SET PROBLEM: Echo back the stretch of the listing below, from the line containing "How do I perform: Click" through the line containing "tap(820, 350)", with both of those lines included and every line copied unchanged.

GIVEN ENTRIES:

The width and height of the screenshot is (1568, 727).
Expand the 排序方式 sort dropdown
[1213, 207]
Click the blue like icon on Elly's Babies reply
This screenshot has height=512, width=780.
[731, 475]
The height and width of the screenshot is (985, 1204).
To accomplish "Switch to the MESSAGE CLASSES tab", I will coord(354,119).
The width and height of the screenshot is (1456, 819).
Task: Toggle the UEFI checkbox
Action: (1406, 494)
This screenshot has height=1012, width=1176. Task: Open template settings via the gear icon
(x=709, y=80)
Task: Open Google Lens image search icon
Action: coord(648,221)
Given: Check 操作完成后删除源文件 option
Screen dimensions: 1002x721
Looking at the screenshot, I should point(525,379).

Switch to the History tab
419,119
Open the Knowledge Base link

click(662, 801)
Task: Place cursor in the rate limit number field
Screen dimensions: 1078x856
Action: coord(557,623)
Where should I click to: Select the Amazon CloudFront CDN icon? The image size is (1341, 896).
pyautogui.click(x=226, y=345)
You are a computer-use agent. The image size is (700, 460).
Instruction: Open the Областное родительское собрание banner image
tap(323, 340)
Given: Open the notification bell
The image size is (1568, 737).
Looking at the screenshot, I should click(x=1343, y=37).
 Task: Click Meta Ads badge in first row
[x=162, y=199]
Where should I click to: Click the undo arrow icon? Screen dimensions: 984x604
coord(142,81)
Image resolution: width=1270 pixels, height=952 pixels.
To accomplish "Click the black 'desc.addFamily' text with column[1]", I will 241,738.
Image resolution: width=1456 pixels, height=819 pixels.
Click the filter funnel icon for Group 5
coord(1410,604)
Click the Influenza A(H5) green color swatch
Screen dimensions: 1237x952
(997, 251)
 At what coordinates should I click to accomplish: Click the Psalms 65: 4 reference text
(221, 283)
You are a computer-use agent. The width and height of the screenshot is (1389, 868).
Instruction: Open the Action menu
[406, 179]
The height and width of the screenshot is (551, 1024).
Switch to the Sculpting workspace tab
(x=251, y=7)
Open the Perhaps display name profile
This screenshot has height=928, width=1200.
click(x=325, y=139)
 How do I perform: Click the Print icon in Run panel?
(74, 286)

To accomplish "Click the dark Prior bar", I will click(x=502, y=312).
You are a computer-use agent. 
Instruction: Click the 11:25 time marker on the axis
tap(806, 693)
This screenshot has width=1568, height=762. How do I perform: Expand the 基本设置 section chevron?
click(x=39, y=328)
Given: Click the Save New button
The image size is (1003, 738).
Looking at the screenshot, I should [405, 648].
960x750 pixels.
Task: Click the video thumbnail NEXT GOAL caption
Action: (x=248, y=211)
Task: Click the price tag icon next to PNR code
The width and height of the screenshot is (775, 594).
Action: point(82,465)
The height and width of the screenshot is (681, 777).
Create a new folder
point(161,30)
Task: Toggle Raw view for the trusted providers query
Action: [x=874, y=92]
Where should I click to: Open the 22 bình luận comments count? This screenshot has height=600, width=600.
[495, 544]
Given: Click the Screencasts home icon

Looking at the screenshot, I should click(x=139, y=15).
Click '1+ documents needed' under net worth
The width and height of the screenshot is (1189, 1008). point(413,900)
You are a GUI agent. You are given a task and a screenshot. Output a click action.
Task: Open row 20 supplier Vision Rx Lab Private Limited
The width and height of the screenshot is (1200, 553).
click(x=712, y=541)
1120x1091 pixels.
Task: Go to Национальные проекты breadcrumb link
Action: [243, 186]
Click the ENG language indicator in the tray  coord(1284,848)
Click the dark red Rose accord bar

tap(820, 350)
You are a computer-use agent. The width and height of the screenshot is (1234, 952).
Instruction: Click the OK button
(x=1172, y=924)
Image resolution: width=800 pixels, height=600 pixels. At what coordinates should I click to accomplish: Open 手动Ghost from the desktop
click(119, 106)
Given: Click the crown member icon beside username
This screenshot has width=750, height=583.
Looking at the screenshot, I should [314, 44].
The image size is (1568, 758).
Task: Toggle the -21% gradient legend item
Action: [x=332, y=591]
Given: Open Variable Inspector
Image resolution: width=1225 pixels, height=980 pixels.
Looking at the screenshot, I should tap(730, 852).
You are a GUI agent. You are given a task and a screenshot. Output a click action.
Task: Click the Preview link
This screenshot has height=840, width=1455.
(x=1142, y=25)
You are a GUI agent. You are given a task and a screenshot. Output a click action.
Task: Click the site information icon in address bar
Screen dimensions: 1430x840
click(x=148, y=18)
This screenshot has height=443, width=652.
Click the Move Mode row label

SOLUTION TO THIS TASK:
 How do I perform: Click the Print icon in Run panel?
(74, 286)

To accomplish "Click the dark Prior bar", I will click(x=502, y=312).
You are a computer-use agent. 
Instruction: Click the 11:25 time marker on the axis
tap(806, 693)
This screenshot has width=1568, height=762. How do I perform: Expand the 基本设置 section chevron?
click(x=39, y=328)
Given: Click the Save New button
The image size is (1003, 738).
Looking at the screenshot, I should [405, 648].
960x750 pixels.
Task: Click the video thumbnail NEXT GOAL caption
Action: (x=248, y=211)
Task: Click the price tag icon next to PNR code
The width and height of the screenshot is (775, 594).
Action: point(82,465)
The height and width of the screenshot is (681, 777).
Create a new folder
point(161,30)
Task: Toggle Raw view for the trusted providers query
Action: [x=874, y=92]
Where should I click to: Open the 22 bình luận comments count? This screenshot has height=600, width=600.
[495, 544]
Given: Click the Screencasts home icon

Looking at the screenshot, I should click(x=139, y=15).
Click '1+ documents needed' under net worth
The width and height of the screenshot is (1189, 1008). point(413,900)
You are a GUI agent. You are given a task and a screenshot. Output a click action.
Task: Open row 20 supplier Vision Rx Lab Private Limited
The width and height of the screenshot is (1200, 553).
click(x=712, y=541)
1120x1091 pixels.
Task: Go to Национальные проекты breadcrumb link
Action: [243, 186]
Click the ENG language indicator in the tray  coord(1284,848)
Click the dark red Rose accord bar

tap(820, 350)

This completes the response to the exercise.